Problem description ▸
For the entries that follow, retype exactly the lines from the one containing "This screenshot has width=655, height=548." to the one containing "427x318 pixels. Task: Click", inclusive, and only those. Images stay out of the copy.

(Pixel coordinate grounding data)
■ ■ ■

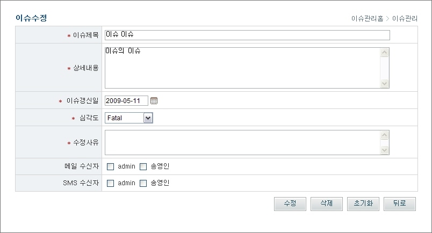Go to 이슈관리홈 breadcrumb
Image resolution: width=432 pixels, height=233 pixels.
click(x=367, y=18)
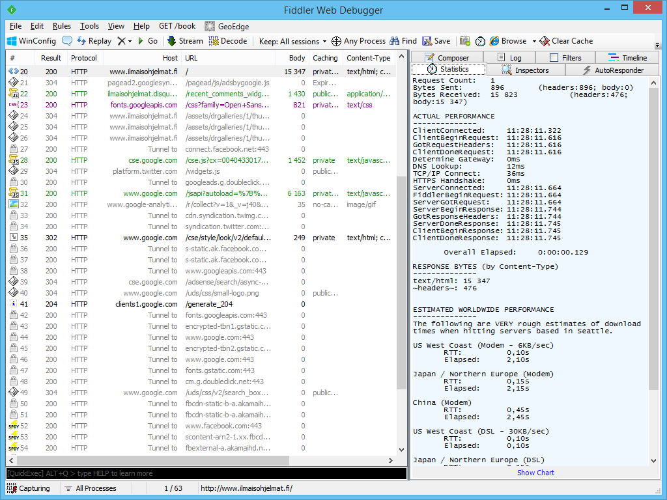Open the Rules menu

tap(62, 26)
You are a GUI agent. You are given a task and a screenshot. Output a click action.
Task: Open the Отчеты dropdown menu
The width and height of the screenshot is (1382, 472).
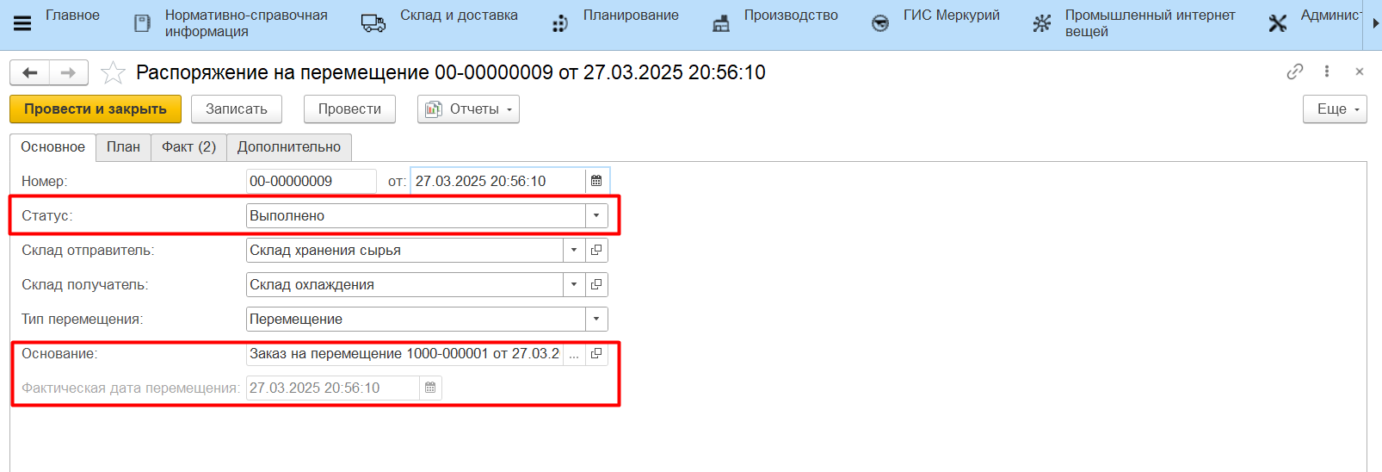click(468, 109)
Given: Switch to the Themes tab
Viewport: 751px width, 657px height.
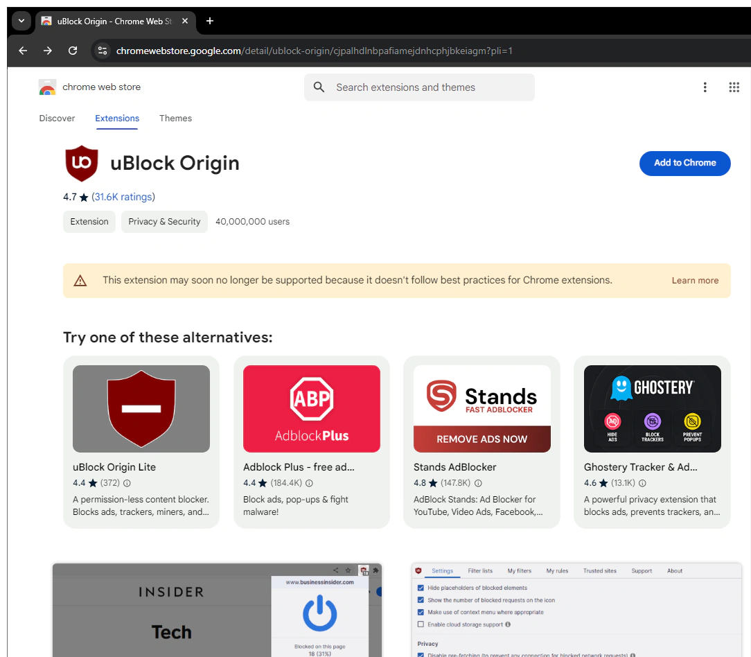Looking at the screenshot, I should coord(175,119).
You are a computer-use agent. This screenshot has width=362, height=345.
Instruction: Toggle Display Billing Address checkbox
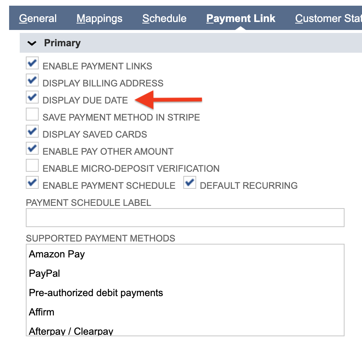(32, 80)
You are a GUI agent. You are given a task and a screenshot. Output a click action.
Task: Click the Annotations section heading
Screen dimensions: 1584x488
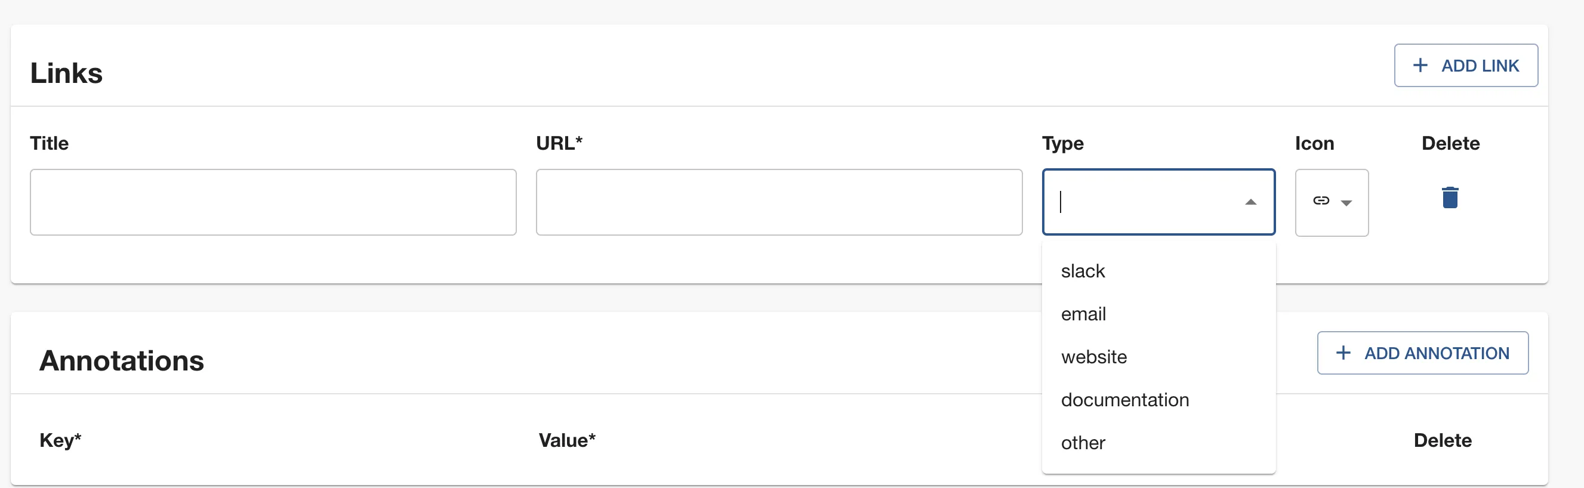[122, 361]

■ ■ ■

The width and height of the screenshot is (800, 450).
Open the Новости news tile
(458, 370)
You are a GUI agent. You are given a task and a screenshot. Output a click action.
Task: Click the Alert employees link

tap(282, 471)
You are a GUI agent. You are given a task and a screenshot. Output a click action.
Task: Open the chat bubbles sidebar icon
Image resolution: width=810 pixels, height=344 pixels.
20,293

■ ■ ■

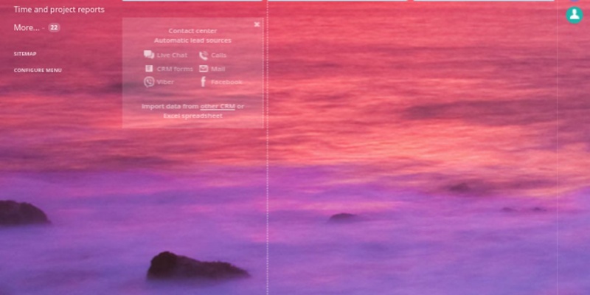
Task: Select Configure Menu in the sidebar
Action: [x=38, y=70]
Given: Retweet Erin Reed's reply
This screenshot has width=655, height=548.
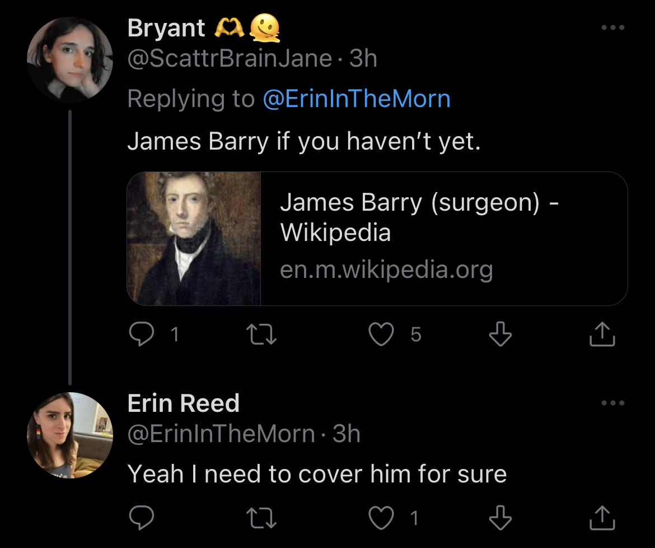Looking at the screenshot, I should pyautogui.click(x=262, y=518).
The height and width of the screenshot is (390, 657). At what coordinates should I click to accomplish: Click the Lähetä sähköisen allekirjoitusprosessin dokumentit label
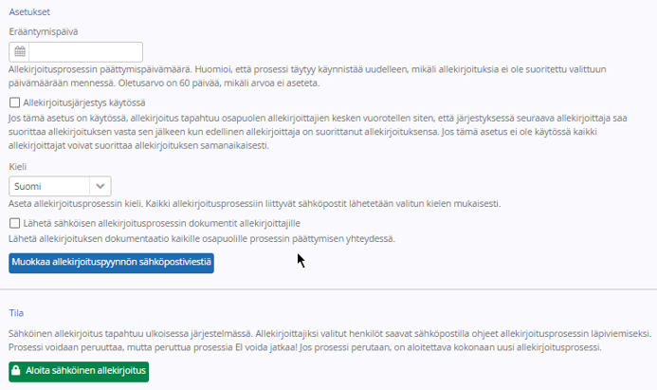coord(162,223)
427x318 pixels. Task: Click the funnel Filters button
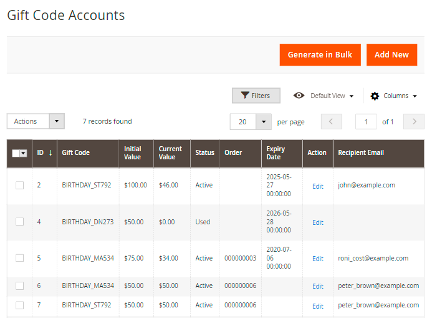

■ ■ ■

Task response ▸
This screenshot has width=655, height=548.
Looking at the screenshot, I should pyautogui.click(x=262, y=518).
The height and width of the screenshot is (390, 657). At what coordinates should I click to accomplish: Click the Lähetä sähköisen allekirjoitusprosessin dokumentit label
coord(162,223)
427x318 pixels. Task: Click the funnel Filters button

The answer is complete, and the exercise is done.